Segment Start: Study text
Rafał Strączek

Personal information
- Full name: Rafał Strączek
- Date of birth: 12 February 1999 (age 27)
- Place of birth: Jarosław, Poland
- Height: 1.88 m (6 ft 2 in)
- Position: Goalkeeper

Team information
- Current team: GKS Katowice
- Number: 13

Youth career
- 0000–2012: JKS 1909 Jarosław
- 2012–2013: UKS SMS Łódź
- 2014–2015: JKS 1909 Jarosław

Senior career*
- Years: Team / Apps / (Gls)
- 2015–2017: JKS 1909 Jarosław / 25 / (0)
- 2017: → Stal Mielec (loan) / 2 / (0)
- 2017–2022: Stal Mielec / 57 / (0)
- 2018: → Wólczanka Wólka P. (loan) / 11 / (0)
- 2019: → Motor Lublin (loan) / 5 / (0)
- 2022–2024: Bordeaux / 19 / (0)
- 2024–: GKS Katowice / 22 / (0)

International career
- 2016: Poland U18 / 1 / (0)

= Rafał Strączek =

Polish footballer (born 1999)

Rafał Strączek (born 12 February 1999) is a Polish professional footballer who plays as a goalkeeper for Ekstraklasa club GKS Katowice.

==Club career==

===Early career===
Strączek began playing football with his hometown club, JKS 1909 Jarosław. He subsequently spent time in the academy of UKS SMS Łódź before returning to JKS.

He was promoted to the JKS senior team in 2015. Over the following two seasons, he made 25 league appearances in the III liga.

===Stal Mielec===
In February 2017, at the age of 17, Strączek joined Stal Mielec, initially on loan from JKS Jarosław. He made two I liga appearances during the remainder of the 2016–17 season before subsequently becoming a permanent Stal player.

During the early part of his time in Mielec, Strączek was loaned to third-tier clubs Wólczanka Wólka Pełkińska and Motor Lublin in order to gain regular playing experience. He made 11 league appearances for Wólczanka during the 2018–19 season and five for Motor in the first half of the following campaign.

Following his return to Stal, Strączek made four appearances during the 2019–20 I liga season as the club won the division and secured promotion to the Ekstraklasa. In July 2020, he signed a new two-year contract with the club.
Segment End: Study text
Segment Start: Dataset excerpts
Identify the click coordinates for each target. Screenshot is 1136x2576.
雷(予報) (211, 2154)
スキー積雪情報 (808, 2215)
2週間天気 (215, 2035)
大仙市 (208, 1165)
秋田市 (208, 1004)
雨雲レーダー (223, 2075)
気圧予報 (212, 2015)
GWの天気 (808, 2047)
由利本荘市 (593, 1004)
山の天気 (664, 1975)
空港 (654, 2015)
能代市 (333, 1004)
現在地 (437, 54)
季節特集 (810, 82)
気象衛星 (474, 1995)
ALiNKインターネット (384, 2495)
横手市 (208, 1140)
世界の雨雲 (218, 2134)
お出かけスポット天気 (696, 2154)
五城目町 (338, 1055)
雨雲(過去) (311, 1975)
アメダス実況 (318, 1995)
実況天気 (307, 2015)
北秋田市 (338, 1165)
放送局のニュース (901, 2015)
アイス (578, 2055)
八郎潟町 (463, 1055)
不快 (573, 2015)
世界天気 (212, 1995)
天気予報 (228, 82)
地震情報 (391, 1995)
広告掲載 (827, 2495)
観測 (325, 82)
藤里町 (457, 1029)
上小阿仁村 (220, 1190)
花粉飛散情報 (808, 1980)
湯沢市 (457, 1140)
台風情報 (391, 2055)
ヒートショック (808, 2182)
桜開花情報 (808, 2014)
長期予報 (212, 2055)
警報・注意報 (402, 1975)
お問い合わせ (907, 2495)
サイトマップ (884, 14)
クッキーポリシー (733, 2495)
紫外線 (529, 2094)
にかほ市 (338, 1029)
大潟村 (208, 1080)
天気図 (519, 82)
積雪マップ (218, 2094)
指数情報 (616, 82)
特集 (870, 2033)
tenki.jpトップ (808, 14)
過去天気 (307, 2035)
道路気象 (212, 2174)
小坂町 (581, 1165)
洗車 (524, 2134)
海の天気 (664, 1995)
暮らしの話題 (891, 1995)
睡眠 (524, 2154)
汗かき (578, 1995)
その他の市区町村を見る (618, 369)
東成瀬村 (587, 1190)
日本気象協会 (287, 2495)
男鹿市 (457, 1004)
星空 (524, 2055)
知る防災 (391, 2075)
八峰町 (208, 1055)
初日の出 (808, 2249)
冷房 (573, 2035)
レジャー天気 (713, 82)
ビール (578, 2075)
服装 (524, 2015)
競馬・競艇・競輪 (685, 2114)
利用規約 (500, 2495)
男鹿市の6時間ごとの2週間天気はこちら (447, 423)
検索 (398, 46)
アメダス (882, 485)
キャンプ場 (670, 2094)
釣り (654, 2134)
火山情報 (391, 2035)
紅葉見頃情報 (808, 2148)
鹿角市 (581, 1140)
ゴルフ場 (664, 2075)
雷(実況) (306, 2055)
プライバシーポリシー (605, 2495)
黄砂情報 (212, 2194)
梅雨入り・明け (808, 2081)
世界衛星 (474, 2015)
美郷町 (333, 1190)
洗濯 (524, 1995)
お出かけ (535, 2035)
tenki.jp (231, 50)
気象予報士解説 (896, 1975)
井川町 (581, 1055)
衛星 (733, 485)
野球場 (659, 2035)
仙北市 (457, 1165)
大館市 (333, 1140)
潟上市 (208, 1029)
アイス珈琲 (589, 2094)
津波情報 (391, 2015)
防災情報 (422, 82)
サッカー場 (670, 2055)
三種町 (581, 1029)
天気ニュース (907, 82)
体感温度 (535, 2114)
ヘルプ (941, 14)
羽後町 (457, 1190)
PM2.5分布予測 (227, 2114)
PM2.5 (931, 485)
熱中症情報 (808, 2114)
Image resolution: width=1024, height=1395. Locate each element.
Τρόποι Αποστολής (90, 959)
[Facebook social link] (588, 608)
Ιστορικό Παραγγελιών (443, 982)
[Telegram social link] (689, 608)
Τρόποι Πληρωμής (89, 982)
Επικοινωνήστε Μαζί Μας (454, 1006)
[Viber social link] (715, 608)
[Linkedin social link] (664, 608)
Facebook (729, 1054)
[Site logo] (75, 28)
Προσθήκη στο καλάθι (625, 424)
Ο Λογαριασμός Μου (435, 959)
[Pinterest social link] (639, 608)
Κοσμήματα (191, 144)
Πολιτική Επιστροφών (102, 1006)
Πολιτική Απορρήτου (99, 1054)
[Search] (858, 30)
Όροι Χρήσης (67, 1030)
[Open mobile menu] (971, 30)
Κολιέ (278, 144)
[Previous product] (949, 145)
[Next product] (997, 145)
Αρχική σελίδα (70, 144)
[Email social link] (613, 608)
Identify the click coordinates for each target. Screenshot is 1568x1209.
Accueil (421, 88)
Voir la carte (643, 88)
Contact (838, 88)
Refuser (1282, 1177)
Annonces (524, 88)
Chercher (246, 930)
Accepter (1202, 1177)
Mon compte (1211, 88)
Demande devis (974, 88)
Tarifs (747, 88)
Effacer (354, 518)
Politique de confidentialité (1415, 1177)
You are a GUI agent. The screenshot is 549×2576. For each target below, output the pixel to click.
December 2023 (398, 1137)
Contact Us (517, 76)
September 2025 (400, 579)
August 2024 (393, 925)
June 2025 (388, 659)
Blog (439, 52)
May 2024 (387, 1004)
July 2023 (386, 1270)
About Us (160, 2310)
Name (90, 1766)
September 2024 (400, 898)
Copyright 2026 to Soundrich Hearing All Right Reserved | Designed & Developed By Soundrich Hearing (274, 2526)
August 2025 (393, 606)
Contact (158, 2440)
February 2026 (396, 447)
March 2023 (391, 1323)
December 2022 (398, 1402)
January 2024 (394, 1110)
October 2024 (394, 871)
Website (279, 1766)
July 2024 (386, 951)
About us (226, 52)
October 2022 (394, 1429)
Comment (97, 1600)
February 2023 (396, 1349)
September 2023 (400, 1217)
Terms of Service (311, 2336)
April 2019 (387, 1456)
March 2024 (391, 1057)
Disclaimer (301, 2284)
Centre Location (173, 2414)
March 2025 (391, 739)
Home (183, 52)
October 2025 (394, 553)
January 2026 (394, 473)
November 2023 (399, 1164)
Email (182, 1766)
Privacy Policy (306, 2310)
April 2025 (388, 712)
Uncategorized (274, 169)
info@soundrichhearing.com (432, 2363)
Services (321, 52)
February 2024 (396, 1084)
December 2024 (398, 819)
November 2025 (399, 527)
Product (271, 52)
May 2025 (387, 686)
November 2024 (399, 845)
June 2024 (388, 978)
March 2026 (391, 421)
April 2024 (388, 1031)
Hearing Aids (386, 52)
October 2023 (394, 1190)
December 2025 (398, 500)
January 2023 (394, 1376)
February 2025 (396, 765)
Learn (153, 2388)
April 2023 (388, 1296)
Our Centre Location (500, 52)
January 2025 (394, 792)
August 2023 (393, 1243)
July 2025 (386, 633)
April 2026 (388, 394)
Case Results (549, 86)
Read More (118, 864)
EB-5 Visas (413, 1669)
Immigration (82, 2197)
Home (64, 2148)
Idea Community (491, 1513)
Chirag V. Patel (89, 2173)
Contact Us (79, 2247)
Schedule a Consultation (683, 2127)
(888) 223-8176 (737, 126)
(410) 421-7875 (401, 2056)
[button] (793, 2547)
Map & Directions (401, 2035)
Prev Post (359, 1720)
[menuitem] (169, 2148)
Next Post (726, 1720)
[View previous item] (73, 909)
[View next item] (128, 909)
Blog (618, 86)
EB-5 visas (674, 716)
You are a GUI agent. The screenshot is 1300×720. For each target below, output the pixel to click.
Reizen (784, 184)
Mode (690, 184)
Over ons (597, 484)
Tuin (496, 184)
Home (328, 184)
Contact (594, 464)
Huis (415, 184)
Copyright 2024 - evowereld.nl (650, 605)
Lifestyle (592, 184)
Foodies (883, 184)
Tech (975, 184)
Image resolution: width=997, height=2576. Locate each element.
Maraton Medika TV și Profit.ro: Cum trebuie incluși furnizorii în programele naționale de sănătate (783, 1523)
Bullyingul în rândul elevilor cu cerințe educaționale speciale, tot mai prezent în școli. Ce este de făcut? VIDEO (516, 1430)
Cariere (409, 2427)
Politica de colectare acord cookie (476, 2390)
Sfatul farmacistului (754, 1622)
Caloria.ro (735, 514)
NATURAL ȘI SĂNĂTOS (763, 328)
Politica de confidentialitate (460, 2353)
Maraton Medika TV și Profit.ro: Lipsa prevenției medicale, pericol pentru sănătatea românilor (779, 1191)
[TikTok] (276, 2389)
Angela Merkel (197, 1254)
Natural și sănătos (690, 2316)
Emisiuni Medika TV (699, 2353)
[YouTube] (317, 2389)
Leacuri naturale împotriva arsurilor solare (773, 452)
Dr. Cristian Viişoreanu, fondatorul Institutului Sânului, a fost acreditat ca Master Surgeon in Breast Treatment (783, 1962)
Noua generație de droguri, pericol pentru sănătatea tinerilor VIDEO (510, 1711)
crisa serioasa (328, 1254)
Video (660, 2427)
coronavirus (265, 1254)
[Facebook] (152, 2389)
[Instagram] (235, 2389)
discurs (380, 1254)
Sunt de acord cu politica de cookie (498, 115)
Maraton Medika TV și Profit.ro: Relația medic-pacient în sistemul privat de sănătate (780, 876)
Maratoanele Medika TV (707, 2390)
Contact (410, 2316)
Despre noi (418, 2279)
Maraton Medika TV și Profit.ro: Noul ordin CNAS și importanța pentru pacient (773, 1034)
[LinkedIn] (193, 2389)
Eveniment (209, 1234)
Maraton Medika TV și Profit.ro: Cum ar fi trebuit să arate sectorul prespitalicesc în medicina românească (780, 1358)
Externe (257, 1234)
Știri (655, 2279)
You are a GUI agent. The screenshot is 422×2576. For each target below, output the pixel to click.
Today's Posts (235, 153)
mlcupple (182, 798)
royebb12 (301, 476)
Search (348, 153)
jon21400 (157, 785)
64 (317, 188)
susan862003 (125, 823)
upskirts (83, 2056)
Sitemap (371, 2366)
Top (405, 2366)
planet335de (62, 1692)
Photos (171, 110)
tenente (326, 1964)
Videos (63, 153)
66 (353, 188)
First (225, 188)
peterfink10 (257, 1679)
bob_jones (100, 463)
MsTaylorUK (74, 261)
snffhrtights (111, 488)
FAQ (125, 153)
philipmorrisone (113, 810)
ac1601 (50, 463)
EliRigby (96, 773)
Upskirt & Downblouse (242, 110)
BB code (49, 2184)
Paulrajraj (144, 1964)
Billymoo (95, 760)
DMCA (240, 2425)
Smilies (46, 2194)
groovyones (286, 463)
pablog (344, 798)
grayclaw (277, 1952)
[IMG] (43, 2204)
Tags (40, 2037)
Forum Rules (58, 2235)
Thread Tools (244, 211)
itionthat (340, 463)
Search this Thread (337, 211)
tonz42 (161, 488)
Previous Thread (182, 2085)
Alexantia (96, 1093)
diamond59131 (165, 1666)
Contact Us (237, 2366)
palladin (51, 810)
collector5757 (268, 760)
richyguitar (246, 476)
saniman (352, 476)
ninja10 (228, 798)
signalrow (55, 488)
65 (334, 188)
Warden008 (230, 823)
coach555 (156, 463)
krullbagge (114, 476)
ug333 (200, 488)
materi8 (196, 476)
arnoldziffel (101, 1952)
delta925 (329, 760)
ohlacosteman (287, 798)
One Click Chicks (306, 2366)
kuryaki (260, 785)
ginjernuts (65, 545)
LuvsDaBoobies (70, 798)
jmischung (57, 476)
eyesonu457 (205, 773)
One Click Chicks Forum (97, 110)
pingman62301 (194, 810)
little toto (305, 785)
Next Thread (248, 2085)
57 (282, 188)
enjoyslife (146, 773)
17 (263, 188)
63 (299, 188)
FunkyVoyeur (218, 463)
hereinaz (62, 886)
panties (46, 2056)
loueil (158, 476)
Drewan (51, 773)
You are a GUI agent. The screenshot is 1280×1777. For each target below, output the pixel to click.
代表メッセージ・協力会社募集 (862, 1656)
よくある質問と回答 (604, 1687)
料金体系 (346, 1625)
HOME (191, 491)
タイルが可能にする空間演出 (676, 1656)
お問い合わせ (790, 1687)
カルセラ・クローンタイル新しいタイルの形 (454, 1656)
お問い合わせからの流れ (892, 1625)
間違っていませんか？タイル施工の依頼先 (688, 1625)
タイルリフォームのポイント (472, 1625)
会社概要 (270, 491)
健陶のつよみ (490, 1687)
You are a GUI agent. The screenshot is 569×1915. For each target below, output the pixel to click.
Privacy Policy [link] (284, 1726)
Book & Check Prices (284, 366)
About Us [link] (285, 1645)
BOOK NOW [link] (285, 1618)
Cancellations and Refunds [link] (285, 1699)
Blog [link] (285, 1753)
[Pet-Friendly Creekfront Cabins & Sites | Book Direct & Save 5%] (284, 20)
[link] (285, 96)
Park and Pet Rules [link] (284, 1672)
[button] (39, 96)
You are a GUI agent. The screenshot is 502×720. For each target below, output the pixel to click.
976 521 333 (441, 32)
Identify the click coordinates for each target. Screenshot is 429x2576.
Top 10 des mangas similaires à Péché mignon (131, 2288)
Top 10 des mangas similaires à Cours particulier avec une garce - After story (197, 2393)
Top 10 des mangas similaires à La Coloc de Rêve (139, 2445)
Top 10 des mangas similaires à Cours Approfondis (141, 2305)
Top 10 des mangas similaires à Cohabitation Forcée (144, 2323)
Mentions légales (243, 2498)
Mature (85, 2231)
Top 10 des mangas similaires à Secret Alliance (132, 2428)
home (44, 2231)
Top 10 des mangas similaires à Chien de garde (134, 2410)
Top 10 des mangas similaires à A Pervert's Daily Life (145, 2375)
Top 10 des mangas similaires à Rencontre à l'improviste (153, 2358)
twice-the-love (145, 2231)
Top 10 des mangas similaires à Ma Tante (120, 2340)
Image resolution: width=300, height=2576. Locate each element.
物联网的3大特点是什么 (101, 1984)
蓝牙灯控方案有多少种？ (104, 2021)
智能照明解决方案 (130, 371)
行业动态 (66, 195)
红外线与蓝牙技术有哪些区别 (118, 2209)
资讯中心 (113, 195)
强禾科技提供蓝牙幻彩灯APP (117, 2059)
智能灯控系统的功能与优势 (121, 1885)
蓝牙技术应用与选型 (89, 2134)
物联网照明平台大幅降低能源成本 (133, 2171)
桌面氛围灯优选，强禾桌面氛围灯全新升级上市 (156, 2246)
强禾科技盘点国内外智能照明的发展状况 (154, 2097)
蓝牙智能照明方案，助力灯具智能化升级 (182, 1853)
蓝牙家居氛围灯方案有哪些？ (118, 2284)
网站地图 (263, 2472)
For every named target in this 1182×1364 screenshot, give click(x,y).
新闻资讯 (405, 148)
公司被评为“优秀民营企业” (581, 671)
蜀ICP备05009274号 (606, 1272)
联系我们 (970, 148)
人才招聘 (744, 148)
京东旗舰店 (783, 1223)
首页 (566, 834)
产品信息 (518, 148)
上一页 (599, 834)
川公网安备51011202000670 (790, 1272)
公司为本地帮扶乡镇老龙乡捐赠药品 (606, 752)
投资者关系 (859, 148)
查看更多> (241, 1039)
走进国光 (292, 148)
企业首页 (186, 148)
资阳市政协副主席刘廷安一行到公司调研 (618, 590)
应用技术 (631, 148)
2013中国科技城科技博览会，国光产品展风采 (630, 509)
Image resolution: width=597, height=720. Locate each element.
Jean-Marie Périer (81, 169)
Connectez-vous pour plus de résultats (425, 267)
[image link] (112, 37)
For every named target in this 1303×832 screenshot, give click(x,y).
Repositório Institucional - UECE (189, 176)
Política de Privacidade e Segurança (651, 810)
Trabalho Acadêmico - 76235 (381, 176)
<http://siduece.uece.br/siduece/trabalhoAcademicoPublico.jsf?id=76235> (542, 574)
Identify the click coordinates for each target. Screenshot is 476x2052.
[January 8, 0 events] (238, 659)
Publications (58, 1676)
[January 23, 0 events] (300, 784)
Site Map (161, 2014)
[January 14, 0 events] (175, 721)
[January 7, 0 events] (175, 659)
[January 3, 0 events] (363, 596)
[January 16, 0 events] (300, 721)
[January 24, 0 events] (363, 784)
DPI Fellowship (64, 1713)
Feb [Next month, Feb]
Segment End: Dataset excerpts
* [Exercise aim]: Continue the biography of goalkeeper Rafał Strączek, picking up after its final sentence.

* [Reply to the task]:
Strączek made his Ekstraklasa debut on 23 August 2020, starting in a 1–1 away draw against Wisła Płock. He became Stal's regular goalkeeper during the 2020–21 campaign, making 25 league appearances. After conceding three goals in four matches and keeping one clean sheet during May 2021, he was named the Ekstraklasa Young Player of the Month.

On 10 December 2021, Strączek saved two penalties in a 1–0 league victory over Bruk-Bet Termalica Nieciecza. Stal played most of the match with ten men following the dismissal of Krystian Getinger. He became the first goalkeeper to save two penalties in one Ekstraklasa match in the 21st century. He finished the 2021–22 season with 26 league appearances.

===Bordeaux===
On 2 February 2022, French club Bordeaux announced that Strączek would join them following the expiry of his Stal contract. He signed a four-year agreement which took effect in July 2022.

During his first season in France, Strączek served mainly as a substitute for Gaëtan Poussin. He made three appearances in Ligue 2 and started three matches in the Coupe de France.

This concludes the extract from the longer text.